*TEXT EXCERPT:*

________________________

In paper [3] some acoustic cues has been determined to identify the fricative-affricate contrast in word final position. The features used were the temporal and spectral characteristics of the vocalic interval, duration of a silent interval, presence or absence of a release burst, rise time of the fricative noise and duration of the fricative noise. It was reported that onset characteristics of the fricative noise play a significant role in perception of fricative-affricate contrast. At short closure intervals the stimuli were heard as “dish” while at long as “ditch” (the words used were “dish” and “ditch”).

Paper [6] focused on the various activities in the human body during the perception of speech signals into messages. This paper investigated how the raw speech signal is perceived as meaningful data and how the human brain analyse this data. It also looked into the importance of the acoustic properties of the signal in identifying a spoken utterance and also how similar words are distinguished by concentrating on the local areas of the signal. It discussed about the distinct features which influenced the phonological processes and articulatory gestures.

________________________

[Stored records]

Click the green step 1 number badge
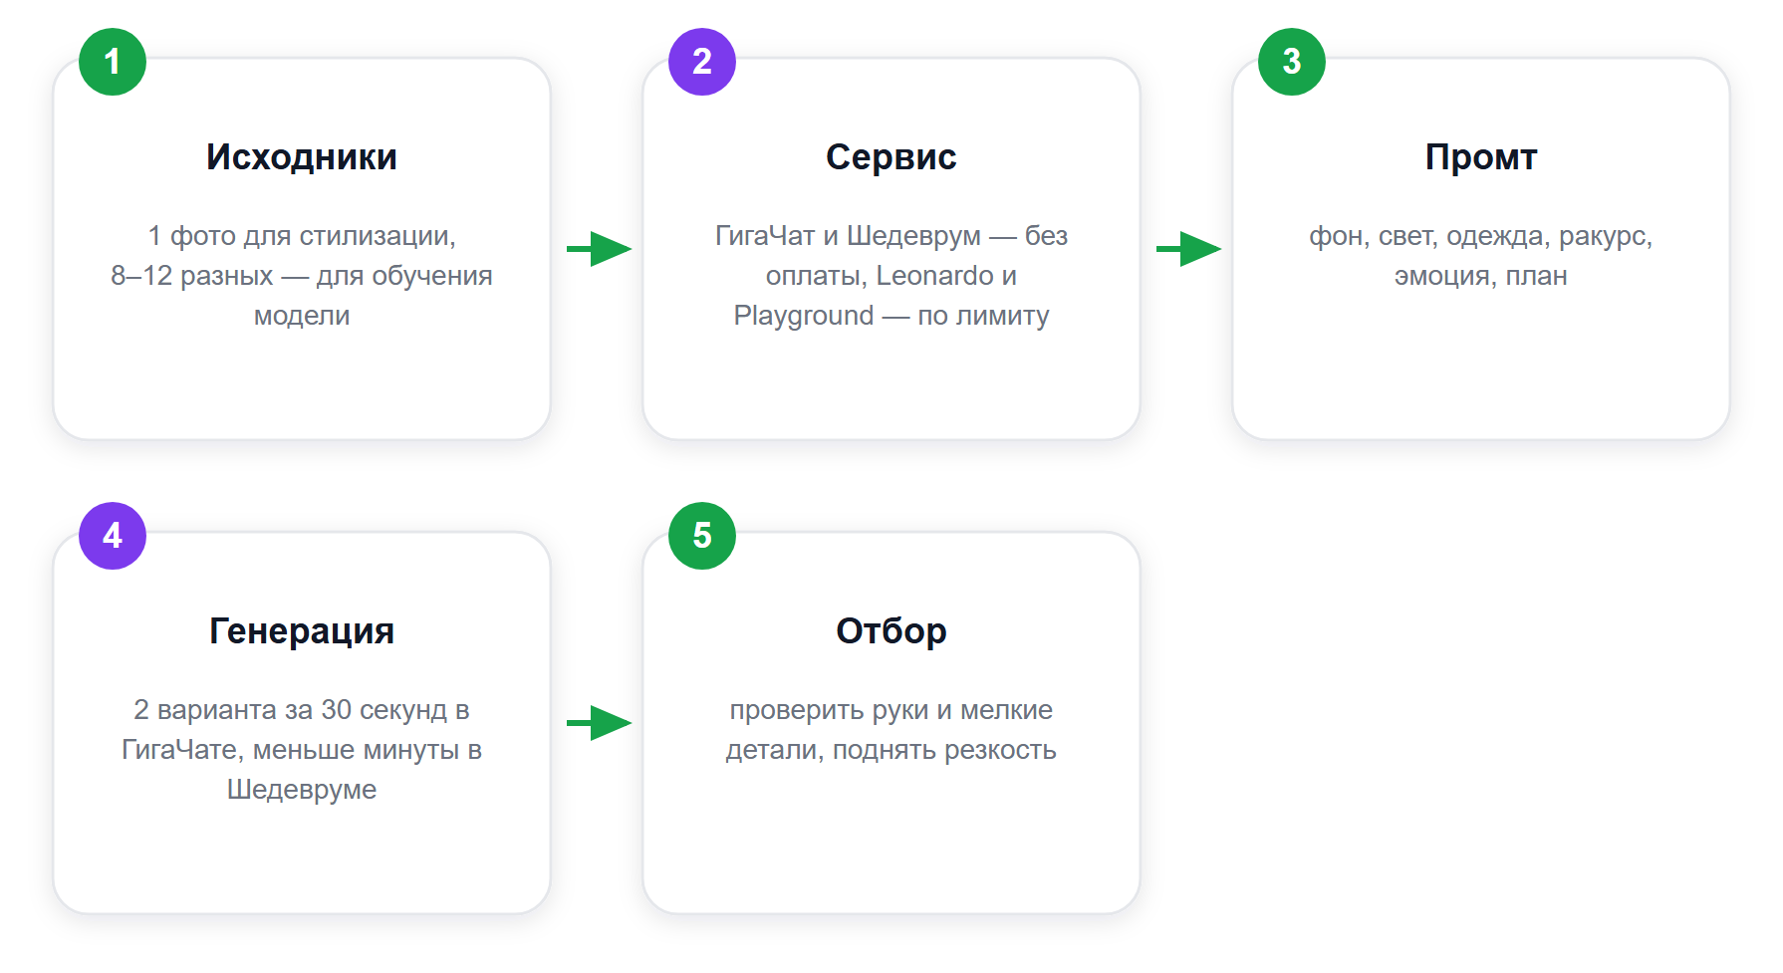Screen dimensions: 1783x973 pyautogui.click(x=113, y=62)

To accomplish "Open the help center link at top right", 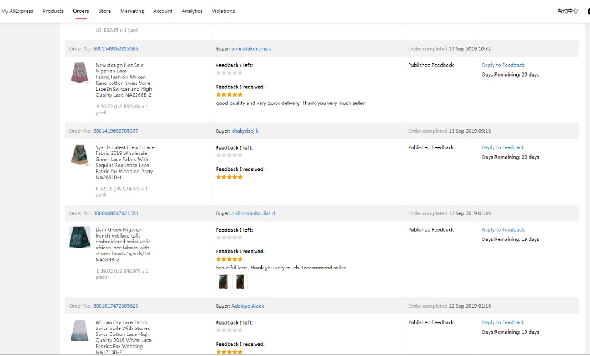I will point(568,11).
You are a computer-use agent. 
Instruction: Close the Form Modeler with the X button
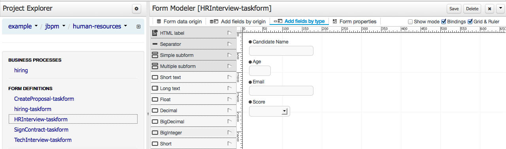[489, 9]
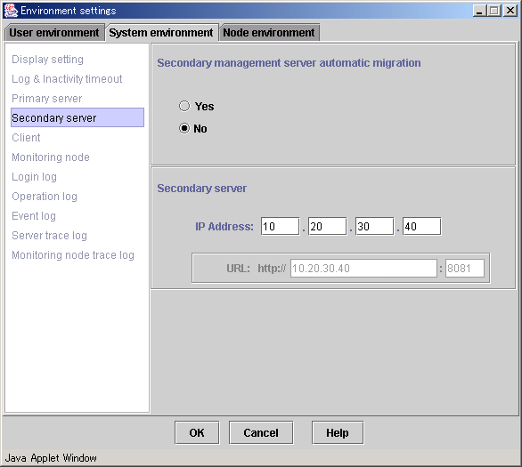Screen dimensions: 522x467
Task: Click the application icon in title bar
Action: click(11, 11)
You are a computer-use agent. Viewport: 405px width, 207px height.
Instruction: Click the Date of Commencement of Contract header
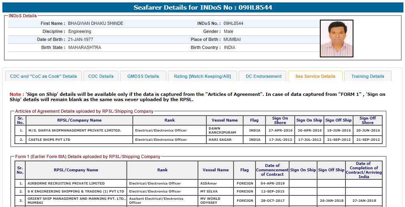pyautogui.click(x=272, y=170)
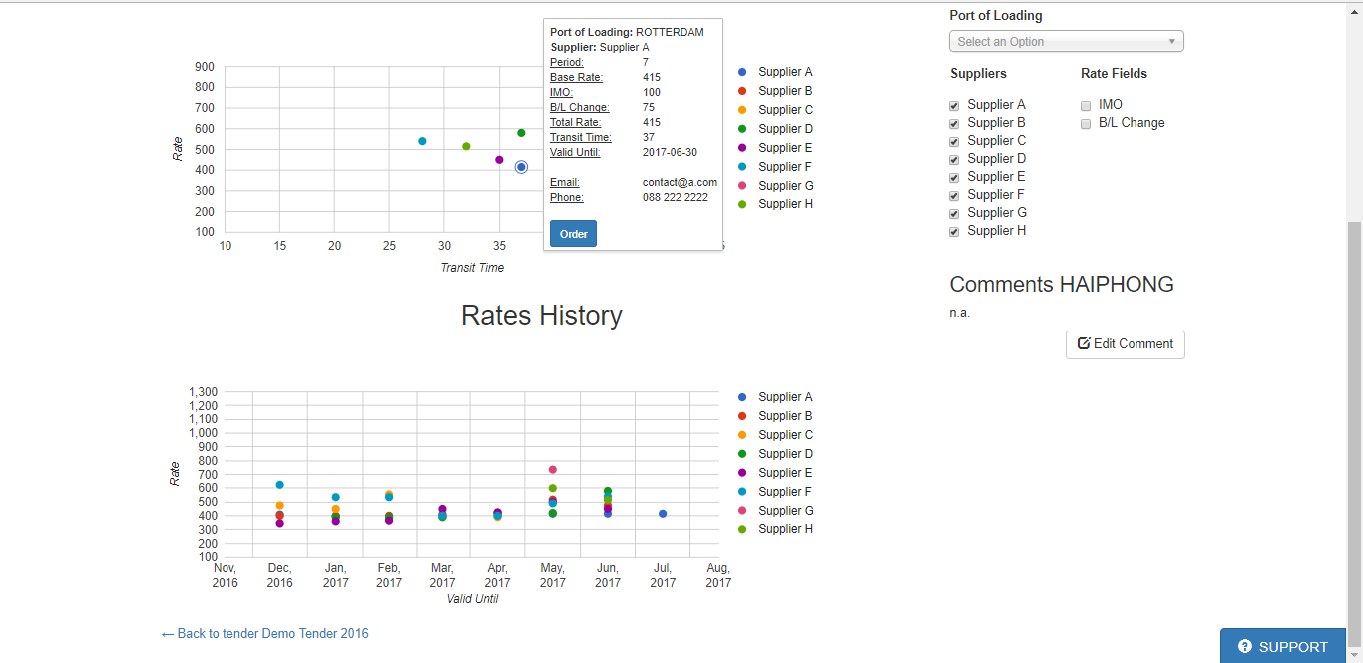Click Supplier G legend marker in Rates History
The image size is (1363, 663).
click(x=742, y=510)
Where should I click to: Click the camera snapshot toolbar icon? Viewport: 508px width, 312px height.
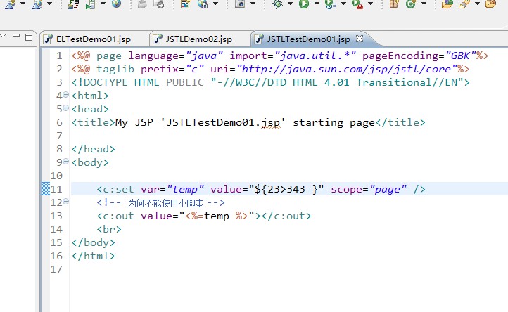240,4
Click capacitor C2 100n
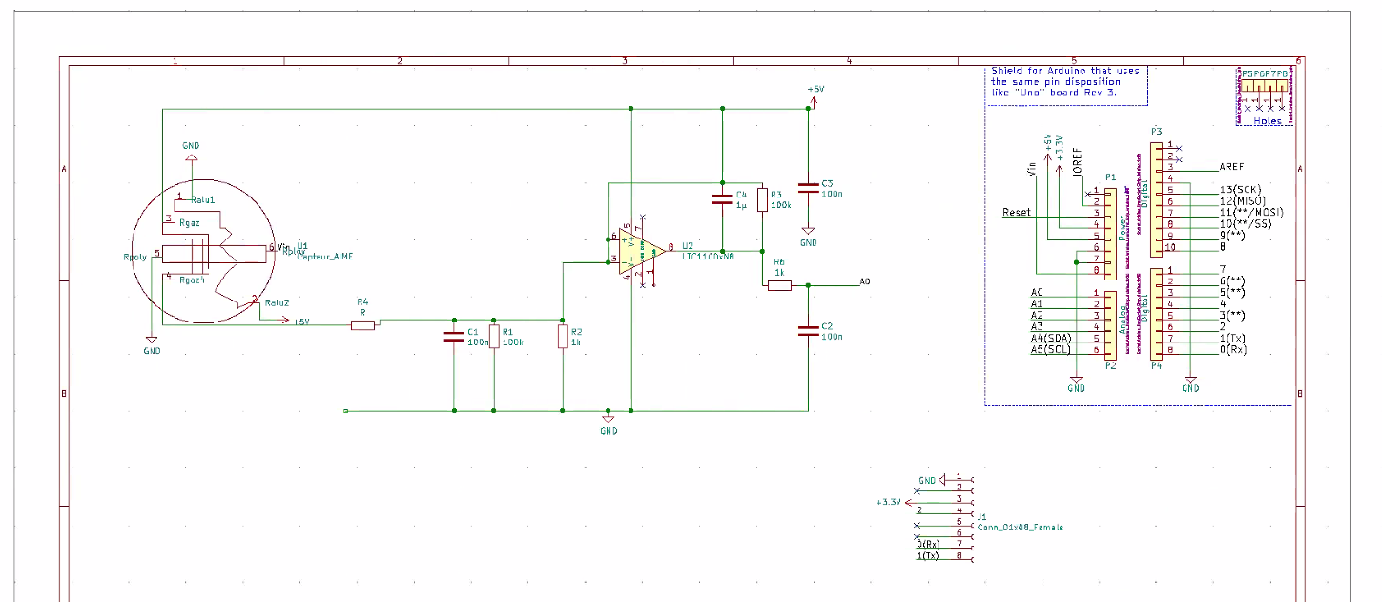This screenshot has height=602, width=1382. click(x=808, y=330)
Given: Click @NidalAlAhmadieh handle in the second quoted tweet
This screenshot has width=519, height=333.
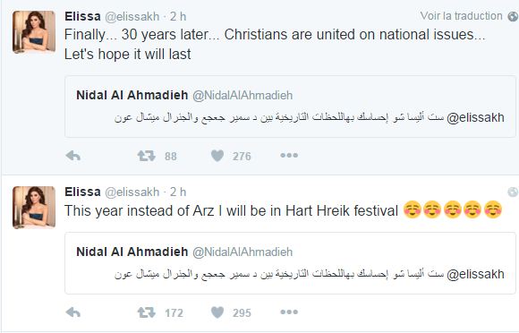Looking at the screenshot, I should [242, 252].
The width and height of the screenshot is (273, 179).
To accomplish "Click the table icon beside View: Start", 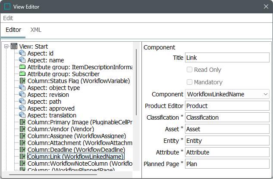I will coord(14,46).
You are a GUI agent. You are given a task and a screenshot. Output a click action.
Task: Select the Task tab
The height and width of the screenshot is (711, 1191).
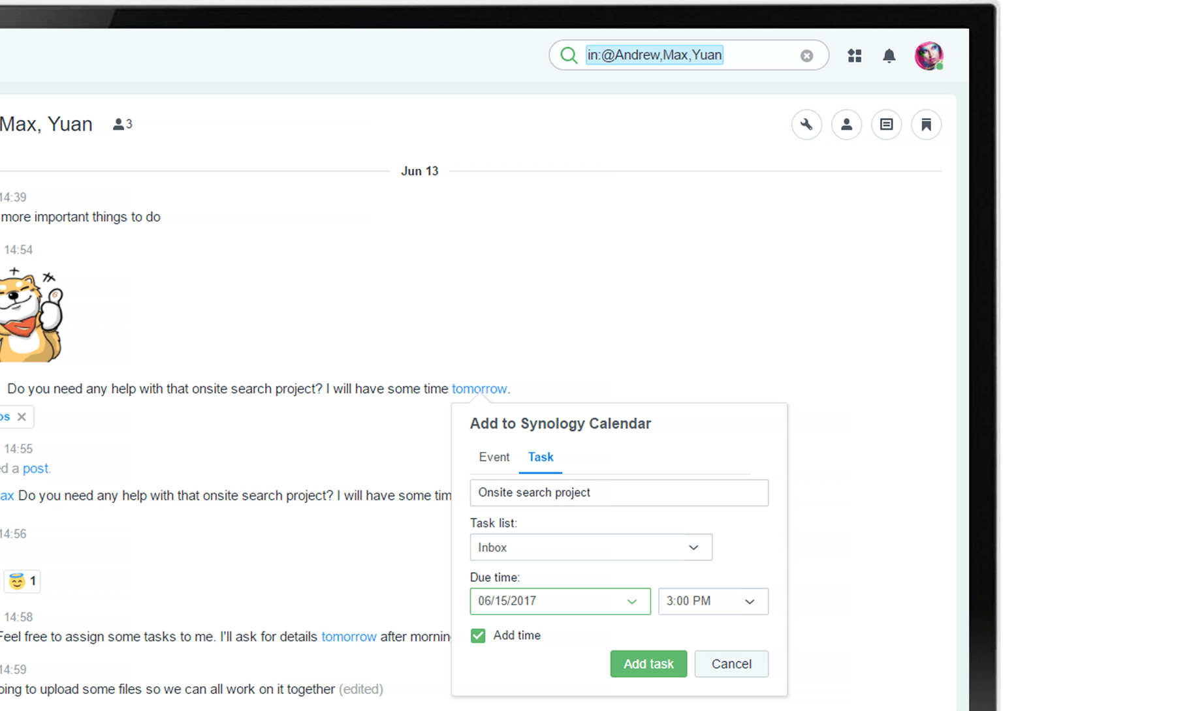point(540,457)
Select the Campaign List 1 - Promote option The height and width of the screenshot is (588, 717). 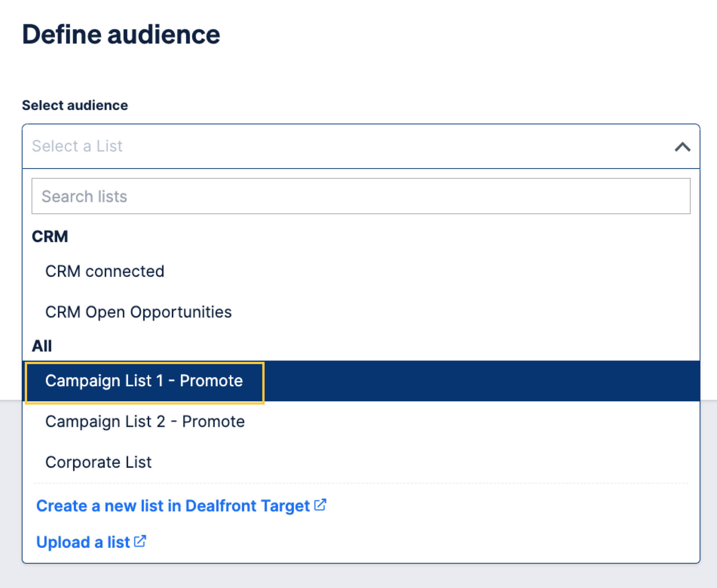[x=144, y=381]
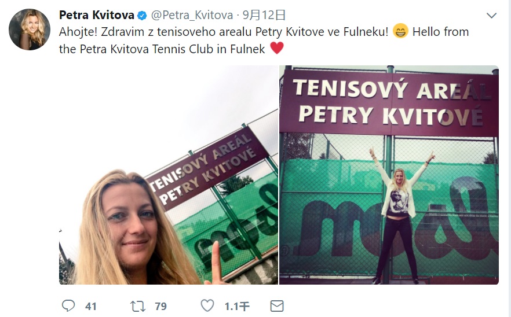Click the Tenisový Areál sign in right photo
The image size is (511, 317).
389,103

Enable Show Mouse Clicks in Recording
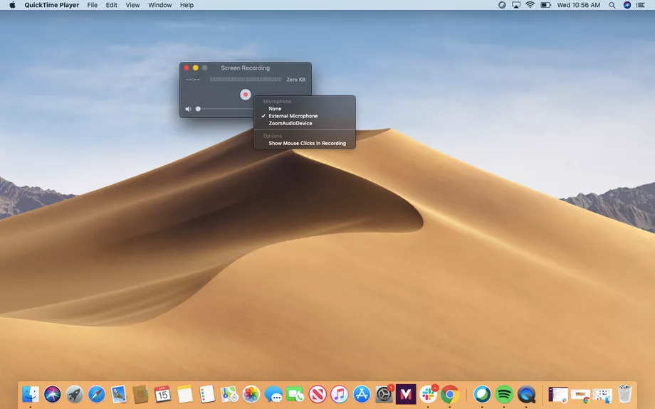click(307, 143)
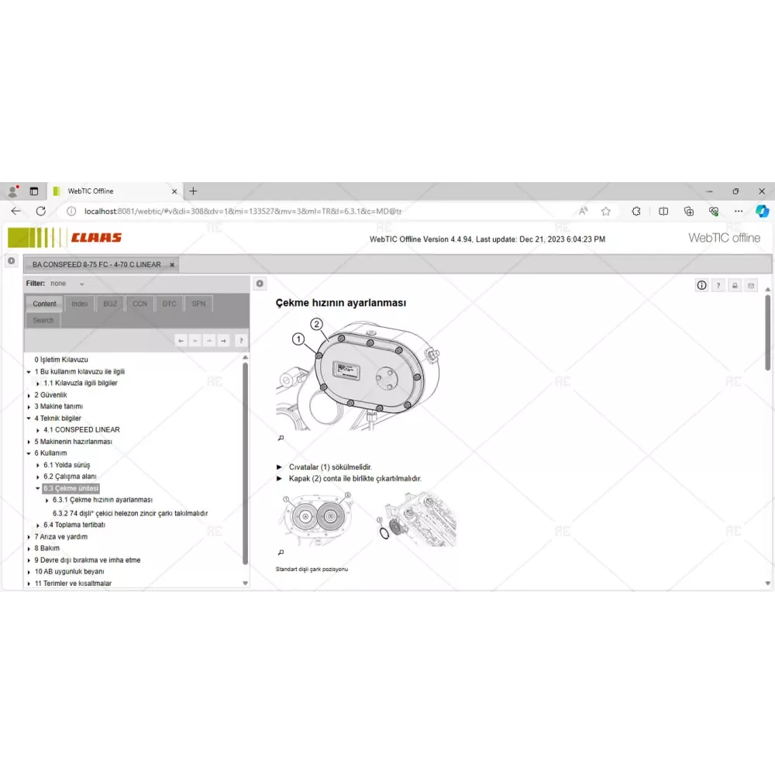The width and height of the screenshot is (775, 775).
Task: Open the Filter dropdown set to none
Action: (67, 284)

________________________

*TASK LIST:*
1 – List the features the passage on speech perception research says were used in paper [3].
2 – Extend the passage on speech perception research, picking up after its last sentence.

*TASK RESPONSES:*
1 –
- Temporal and spectral characteristics of the vocalic interval
- Duration of a silent interval
- Presence or absence of a release burst
- Rise time of the fricative noise
- Duration of the fricative noise

2 –
A representation of the phase information in speech model was presented in [10]. Phase is defined as the fractional part of a period through which the time variable of a periodic quantity has moved as measured at any point in time from an arbitrary time origin. Usually, time origin is the last point at which amplitude value passed through a zero position from negative to positive direction. Phase information has been used in speech representation and successful reconstruction of the original signal from its phase values have been reported. It was also reported that harmonic amplitudes play a critical role in the signal as they reflect the spectral energy which contain the basic information about the signal.

There is a report on speaker characterization by using prosodic super vectors with ’negative within class covariance normalization’ projection and speaker modeling with support vector regression in [4]. They have also proposed a segmental weight fusion technique combining acoustic and prosodic subsystems. They used SRE corpus and they have reported the error rate of 4.5% for fusion system.

Speaker clustering was done in GMM based speaker recognition system [12] in order to reduce computational complexity. ISODATA algorithm was used for clustering speakers whose acoustic characteristics were similar with a distance measure. The database used was that of China National High Technology Project. The identification was 98.75% correct. Speech was recognized even in the situation where voice characteristics of input speech were unknown [13]. ASJ-PB and ASJ-JNAS databases were used for the experiments.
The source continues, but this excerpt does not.